Exhibit 4.2
                                                                    -----------

                  CONSENT ACTION OF THE BOARD OF DIRECTORS OF
                             GLOBAL E TUTOR, INC.,
                            a Delaware corporation

         The undersigned, representing all the members of the Board of Directors
of Global E Tutor, Inc., a Delaware corporation (the "Company") do hereby
consent to and adopt the following resolutions, effective September 12, 2000.

                      Appointment to the Board of Directors
                      -------------------------------------

         WHEREAS, the Board of Directors of the Company desires to appoint
members to fill certain vacancies;

         NOW, THEREFOR, BET IT RESOLVED, that the Board of Directors hereby
appoints William Cole Smith as a member of the Board of Directors of the Company
to serve until such time as he may resign, is removed or a replacement is
elected; and

               Appointment of the Acting Chief Technology Officer
               --------------------------------------------------

         WHEREAS, the Board of Directors of the Company has considered the
experience, talents, commitment and suitability of Mr. William Cole Smith and
decided that Mr. Smith is well qualified to serve as Acting Chief Technology
Officer of the Company.

         NOW, THEREFORE, BE IT RESOLVED, that the Board of Directors of the
Company hereby appoints Cole Smith to be Acting Chief Technology Officer to
serve until such time as he may resign, is removed or a replacement is
appointed;

                               Stock Option Grants
                               -------------------

         WHEREAS, the Board of Directors wishes to motivate and create
incentives to employees, directors, and consultants to increase the value of the
Company; and

         WHEREAS, the Board of Directors wishes to make certain grants to
William Cole Smith in connection with his appointment as a Director.

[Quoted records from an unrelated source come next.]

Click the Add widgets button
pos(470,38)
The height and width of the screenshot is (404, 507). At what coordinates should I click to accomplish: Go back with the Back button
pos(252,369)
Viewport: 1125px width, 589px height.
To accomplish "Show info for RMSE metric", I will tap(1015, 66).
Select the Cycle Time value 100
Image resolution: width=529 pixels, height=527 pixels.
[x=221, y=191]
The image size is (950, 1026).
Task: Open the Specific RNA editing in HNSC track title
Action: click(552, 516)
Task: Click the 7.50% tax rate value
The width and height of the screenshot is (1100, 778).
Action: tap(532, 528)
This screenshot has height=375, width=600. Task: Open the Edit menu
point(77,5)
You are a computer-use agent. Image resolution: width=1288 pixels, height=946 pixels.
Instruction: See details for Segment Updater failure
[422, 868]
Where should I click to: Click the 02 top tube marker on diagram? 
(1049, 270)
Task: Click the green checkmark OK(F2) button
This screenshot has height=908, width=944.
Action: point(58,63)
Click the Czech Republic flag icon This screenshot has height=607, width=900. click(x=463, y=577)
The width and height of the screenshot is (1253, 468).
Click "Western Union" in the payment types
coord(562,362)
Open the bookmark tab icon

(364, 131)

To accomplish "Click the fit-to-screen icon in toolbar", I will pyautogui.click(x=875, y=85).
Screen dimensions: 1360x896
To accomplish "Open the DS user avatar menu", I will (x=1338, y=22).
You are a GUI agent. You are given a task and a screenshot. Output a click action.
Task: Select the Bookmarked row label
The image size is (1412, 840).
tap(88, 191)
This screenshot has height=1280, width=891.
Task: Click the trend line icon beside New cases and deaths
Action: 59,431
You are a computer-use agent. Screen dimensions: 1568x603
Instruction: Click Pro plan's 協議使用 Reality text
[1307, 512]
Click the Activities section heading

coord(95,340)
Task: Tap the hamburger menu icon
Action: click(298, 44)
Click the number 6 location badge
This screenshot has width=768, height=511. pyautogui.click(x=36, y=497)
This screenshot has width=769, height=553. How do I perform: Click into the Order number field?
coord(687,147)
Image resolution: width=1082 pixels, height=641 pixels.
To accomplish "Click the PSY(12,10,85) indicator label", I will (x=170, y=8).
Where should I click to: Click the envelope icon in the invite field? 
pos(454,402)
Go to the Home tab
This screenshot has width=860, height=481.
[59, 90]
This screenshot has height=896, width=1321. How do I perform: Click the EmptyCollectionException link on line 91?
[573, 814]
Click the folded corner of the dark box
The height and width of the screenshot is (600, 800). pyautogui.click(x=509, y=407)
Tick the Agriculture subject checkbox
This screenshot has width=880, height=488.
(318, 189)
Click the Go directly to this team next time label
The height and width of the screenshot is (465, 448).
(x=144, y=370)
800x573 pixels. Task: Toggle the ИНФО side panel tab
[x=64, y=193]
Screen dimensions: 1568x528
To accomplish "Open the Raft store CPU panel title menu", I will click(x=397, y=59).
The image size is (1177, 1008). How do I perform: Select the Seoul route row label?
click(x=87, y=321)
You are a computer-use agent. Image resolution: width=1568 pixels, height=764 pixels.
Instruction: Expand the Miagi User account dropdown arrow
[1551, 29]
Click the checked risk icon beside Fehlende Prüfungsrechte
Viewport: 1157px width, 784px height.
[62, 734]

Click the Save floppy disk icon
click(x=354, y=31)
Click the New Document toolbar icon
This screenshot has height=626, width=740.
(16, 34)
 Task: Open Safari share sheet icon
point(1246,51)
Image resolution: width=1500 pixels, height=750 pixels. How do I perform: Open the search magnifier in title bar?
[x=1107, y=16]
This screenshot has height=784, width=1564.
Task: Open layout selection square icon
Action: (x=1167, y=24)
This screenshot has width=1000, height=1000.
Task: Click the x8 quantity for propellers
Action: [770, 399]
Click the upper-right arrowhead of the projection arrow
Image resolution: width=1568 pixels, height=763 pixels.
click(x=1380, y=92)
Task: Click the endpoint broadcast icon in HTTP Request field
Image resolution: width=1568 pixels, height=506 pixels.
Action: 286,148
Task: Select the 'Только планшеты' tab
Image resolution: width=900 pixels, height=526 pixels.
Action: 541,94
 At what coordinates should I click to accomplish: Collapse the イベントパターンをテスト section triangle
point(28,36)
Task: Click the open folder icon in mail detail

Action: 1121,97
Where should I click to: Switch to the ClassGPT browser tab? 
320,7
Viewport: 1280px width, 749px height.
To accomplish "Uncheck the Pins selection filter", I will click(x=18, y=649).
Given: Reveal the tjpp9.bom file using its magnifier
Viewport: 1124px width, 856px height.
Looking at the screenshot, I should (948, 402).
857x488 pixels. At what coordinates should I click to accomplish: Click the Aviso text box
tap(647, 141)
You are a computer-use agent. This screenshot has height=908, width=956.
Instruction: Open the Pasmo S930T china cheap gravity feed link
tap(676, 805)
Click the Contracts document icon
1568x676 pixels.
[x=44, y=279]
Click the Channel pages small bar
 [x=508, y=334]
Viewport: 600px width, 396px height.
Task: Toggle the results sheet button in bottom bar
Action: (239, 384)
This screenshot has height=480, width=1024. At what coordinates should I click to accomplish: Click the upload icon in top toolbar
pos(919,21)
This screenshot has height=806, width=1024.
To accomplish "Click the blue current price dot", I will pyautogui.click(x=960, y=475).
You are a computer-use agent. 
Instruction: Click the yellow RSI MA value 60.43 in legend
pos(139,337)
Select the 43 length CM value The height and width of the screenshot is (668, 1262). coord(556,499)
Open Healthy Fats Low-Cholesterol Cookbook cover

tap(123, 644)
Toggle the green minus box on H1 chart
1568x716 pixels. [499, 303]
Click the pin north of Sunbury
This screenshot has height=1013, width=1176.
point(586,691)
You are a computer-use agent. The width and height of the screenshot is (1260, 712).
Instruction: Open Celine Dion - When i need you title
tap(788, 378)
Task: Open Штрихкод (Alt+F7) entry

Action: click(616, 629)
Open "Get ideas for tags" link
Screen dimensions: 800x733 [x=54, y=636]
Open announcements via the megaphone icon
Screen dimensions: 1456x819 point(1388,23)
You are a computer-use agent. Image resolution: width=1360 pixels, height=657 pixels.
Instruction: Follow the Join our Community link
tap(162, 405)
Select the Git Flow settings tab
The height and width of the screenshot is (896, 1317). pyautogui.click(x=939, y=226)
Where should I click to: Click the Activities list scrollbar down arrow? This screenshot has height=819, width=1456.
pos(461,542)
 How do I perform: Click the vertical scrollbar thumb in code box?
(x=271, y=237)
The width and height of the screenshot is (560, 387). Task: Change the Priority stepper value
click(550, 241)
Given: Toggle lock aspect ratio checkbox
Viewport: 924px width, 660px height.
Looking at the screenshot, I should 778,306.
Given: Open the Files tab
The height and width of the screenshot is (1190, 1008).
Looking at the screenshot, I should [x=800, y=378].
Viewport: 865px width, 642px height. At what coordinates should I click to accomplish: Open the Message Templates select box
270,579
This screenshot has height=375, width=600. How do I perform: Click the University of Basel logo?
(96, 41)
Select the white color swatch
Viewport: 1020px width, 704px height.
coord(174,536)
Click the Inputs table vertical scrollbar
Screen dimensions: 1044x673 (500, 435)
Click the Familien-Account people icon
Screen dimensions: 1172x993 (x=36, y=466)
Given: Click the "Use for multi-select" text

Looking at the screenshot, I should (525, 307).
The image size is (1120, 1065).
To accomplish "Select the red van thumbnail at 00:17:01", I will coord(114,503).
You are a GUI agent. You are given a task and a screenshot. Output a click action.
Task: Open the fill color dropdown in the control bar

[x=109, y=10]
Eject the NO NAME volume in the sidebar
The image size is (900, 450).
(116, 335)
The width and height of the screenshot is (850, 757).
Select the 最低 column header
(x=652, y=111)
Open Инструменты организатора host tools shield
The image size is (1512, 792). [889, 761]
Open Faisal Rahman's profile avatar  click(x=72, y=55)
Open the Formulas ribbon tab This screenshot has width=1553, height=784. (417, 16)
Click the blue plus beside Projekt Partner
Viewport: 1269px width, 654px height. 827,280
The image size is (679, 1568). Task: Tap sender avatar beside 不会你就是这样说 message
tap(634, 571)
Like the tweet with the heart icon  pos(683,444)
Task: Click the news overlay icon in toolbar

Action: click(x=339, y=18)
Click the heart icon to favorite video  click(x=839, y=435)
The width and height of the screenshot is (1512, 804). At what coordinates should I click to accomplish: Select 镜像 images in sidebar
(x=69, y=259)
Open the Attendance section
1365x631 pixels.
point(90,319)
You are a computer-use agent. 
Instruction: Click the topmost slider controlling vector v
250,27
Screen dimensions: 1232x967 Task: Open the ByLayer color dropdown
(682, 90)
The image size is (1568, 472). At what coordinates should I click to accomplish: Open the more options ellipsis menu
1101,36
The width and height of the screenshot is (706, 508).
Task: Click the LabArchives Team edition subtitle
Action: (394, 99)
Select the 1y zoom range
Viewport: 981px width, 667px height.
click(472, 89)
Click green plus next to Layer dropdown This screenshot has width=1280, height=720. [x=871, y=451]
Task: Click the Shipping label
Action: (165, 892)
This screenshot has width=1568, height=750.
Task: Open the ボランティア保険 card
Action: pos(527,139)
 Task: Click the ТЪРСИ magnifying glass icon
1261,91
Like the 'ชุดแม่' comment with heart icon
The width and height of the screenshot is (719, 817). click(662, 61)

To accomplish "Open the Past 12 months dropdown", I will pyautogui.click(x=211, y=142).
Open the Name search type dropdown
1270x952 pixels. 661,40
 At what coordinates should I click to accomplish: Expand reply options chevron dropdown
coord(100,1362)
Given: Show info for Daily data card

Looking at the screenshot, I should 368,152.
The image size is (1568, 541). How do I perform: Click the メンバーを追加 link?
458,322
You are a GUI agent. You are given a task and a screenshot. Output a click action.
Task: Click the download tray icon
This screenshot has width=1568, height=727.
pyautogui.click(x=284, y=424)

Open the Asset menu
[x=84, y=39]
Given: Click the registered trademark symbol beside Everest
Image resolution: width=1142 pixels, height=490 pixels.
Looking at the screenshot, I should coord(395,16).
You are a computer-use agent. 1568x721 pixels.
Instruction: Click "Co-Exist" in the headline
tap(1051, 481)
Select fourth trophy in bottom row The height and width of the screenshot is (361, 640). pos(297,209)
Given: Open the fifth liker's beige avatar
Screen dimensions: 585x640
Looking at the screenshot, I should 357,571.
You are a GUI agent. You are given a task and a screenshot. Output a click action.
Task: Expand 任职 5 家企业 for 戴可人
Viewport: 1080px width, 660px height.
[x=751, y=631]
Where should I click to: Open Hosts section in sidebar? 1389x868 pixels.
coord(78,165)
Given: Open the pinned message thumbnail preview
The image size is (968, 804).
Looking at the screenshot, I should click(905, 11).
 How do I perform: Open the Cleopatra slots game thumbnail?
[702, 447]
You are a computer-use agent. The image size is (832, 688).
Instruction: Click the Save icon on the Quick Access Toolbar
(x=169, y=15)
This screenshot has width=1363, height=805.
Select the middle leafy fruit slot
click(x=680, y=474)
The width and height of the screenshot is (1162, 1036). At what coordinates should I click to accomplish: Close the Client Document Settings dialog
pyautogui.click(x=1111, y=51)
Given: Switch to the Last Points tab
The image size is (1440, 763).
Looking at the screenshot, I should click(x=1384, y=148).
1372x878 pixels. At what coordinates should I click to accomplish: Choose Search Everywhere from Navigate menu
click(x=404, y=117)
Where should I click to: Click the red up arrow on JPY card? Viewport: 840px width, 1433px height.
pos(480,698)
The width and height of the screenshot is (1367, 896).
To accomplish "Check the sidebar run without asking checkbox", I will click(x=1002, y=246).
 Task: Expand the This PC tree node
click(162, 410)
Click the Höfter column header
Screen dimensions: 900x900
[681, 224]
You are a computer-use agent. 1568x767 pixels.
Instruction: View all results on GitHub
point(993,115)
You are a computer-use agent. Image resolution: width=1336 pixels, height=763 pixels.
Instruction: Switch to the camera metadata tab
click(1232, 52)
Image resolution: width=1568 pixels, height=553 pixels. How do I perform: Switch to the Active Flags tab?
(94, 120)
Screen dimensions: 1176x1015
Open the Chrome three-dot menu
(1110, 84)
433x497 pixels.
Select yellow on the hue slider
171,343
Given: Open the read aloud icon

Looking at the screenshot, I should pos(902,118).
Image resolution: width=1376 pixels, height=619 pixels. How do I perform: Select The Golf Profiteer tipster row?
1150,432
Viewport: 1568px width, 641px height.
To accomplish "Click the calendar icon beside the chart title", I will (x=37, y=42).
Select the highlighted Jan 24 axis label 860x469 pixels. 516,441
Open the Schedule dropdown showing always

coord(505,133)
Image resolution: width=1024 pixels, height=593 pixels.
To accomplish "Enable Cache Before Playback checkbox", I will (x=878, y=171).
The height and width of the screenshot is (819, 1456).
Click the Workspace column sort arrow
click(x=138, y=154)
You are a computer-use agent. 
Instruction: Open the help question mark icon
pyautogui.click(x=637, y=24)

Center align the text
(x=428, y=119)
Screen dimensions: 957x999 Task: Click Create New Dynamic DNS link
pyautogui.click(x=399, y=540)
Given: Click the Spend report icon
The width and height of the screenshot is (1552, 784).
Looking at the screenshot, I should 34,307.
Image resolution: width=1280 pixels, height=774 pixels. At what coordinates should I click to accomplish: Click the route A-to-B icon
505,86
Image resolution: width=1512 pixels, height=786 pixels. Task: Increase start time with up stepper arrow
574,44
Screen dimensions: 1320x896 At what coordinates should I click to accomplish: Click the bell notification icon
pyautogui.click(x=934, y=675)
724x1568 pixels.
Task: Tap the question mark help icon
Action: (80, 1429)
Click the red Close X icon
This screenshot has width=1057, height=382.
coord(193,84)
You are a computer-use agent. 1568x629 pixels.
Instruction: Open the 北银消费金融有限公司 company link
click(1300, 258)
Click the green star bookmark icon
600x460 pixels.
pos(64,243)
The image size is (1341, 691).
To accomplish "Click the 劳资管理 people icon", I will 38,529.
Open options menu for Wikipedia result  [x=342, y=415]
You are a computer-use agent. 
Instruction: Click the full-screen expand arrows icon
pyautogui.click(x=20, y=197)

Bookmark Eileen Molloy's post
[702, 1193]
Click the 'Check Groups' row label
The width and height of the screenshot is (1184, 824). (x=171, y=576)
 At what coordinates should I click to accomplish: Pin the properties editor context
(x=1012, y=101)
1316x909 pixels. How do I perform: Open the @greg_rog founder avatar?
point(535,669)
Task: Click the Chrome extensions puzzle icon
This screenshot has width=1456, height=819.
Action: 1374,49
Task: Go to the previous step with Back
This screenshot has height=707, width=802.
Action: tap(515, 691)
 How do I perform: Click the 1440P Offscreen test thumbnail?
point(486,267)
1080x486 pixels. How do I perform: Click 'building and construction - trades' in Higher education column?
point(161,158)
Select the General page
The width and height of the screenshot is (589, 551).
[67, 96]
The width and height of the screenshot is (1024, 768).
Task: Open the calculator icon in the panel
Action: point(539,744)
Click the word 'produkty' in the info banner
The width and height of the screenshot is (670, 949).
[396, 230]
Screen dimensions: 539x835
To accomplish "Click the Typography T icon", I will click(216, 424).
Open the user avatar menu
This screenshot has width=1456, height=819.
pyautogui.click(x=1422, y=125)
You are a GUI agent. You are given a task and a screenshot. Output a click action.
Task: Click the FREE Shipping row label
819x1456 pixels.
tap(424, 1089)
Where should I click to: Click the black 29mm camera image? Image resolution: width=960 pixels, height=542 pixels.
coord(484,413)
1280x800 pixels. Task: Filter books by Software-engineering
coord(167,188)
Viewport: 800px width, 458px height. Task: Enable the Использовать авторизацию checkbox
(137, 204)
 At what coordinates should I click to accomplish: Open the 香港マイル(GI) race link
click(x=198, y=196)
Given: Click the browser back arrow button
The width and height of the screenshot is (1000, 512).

         NOW, THEREFORE, BE IT RESOLVED, that the Board of Directors does hereby
approve the issuance of the Incentive Stock Options ("ISO's") and Non-Qualified
Stock Options ("NQSO's") to the employees, directors, and consultants of the
Corporation at an exercise price of $1.00 per share as indicated on Exhibit A
                                                                    ---------
hereto.

         FURTHER RESOLVED, that any act taken or deed done by any director,
officer or agent of the Company in accordance with any of the above resolutions
or to facilitate the actions contemplated by the resolutions is hereby approved,
ratified, confirmed and adopted; and that the directors, officers, and agents of
the Company are authorized to take and do such further acts and deeds, and to
execute and deliver, for and in the name of the Company,



such other documents, papers, and instruments as they deem to be necessary,
appropriate, advisable or required in order to effectuate the purpose and intent
of the resolutions and to consummate the actions contemplated by the
resolutions, and the taking of any such acts and deeds, and the execution and
delivery of any such documents, papers and instruments are hereby approved,
ratified, confirmed and adopted;


               Effective September 12, 2000.

                                                     /s/ Jerry L. Barton
                                                     ------------------------
                                                     Jerry L. Barton

                                                     /s/ James W. Lewis
                                                     ------------------------
                                                     James W. Lewis

                                                     /s/ Thomas E. McMurrain
                                                     ------------------------
                                                     Thomas E. McMurrain

                                                     /s/ Claes Nobel
                                                     ------------------------
                                                     Claes Nobel



                                   Exhibit A
                                   ---------


                                              Type of       Number
Name                         Position         Option        of Shares      Vesting*      Plan**
- ----                         --------         ------        ---------      -------       ----
                                                                          
William Cole Smith           Director          NQSO          250,000         50%          SIP



*        Vesting is the designated percentage per year of uninterrupted service
         for the Company measured from the date of grant.

**       "SOP" means the Global E Tutor, Inc. Stock Option Plan. SIP means the
         Global E Tutor, Inc. 2000 Stock Incentive Plan.